Five sockeye is dangerously close to zero sockeye.
I have a special place in my heart for Redfish Lake, the Salmon River, and the recreational opportunities that these amazing places provide. And I am not willing to stand by and watch as Idaho's mighty red fish go extinct.
That is why I'm making the journey of a lifetime for salmon. On Aug. 6, I begin a 40-day kayaking journey down the Salmon, Snake and Columbia rivers. My hope is to meet Idahoans and Northwesterners who can join me in a region-wide effort to openly and honestly resolve our salmon crisis.
And it is a crisis.
Upward of 90 percent of all Idaho's out-migrating salmon are killed by dams. As Idaho's sockeye are battling their way upstream to spawn, I'll be paddling downstream and facing similar obstacles that juvenile salmon encounter on their way to the Pacific Ocean. I'll have to navigate through slackwater reservoirs and through or around eight salmon-killing dams on the Columbia and Snake River systems.
The biggest problems for Idaho's fish are the four lower Snake River dams in eastern Washington. After these dams were finished in 1975, Idaho's salmon populations plummeted rapidly toward extinction.
Although my outlook for surviving this trip is much brighter than a young sockeye's might be, I hope I can help illustrate how treacherous these lower Snake River dams are for Idaho's fish. Without a long-term plan to restore Snake River habitat, the prognosis for the majestic sockeye is grim, and other Pacific Northwest salmon could soon follow them to the grave.
Fortunately, there is a solution that will work for sockeye and other Columbia Basin salmon, and Northwest communities and people—restoring a free-flowing lower Snake River.
The science is clear: Improving salmon survival past the downstream dams is the only way to stop the extinction of Idaho's anadromous fish. But time is running out, especially for our sockeye.
What the sockeye need is real leadership from elected officials in the Northwest and across the country, leadership to a real course to salmon recovery.

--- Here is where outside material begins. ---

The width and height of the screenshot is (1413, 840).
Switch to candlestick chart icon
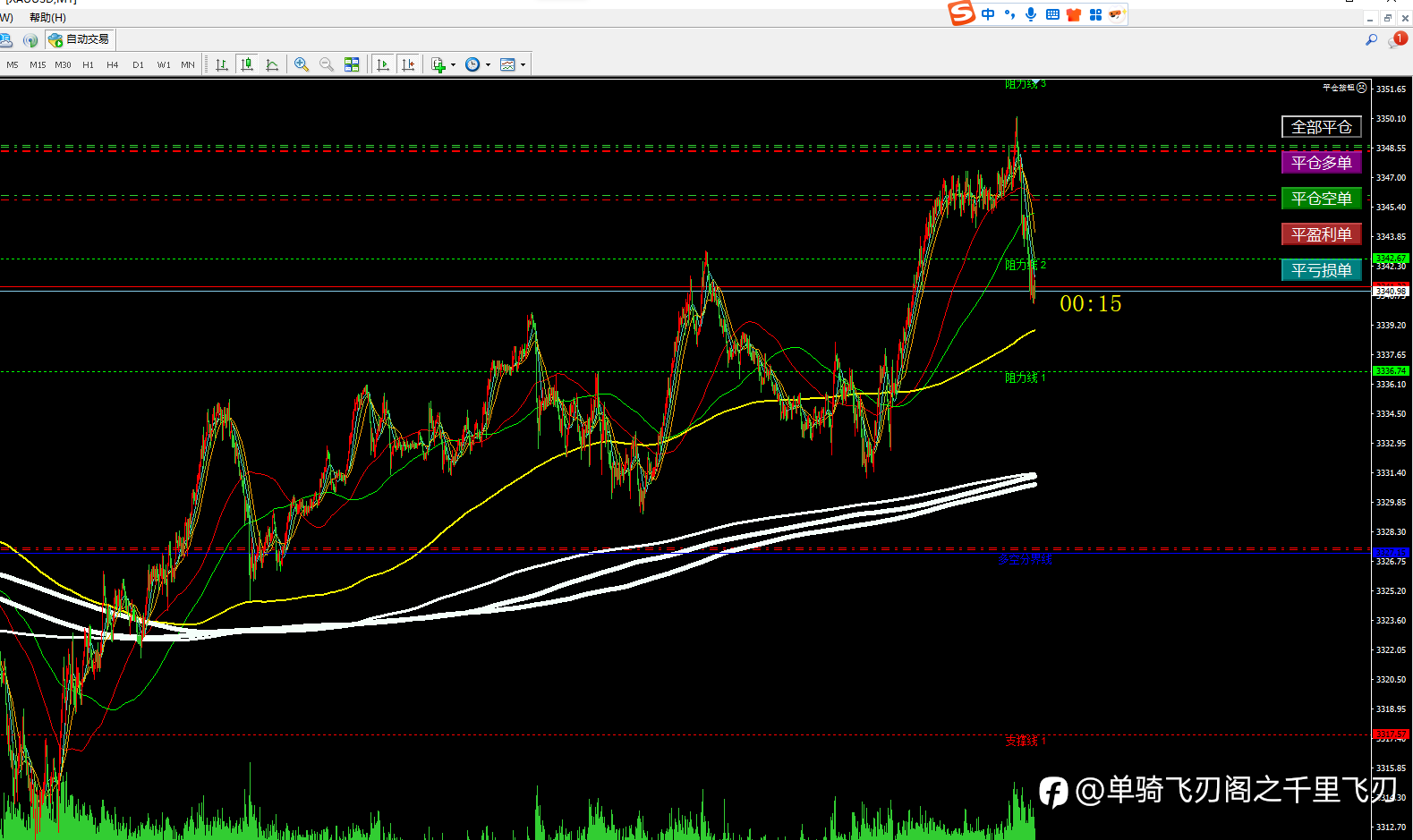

Our salmon need a plan that looks at all scientifically sound and economically viable recovery solutions, including more water for the river and removal of the four lower Snake River dams.
There is no debate that the lower Snake dams are destroying salmon—not just sockeye but chinook as well—which are vital to the balance of nature in the Pacific Northwest. The damage caused by these dams has long outweighed the benefits.
In the end, we have a responsibility not only to restore salmon, but to protect and enhance the Northwest way of life, which includes an abundant salmon population, good fishing, stable jobs, reliable energy and places in the outdoors for our families to enjoy.
Removing the four dams on the lower Snake River is the only way to get us there.
Please join me, not only for the launch of my trip, but in calling for a better future for Idaho. A future without red fish in Redfish Lake, or a future without salmon in the Salmon River, is not one I want to imagine. With energy, action and leadership, we can bring our salmon back.
Bill Erickson has been a river guide for OARS-Dories for seven years. His trip will launch Sunday, Aug. 6, at 11:30 a.m. at old Sunbeam dam, 11 miles east of Stanley on state Highway 75.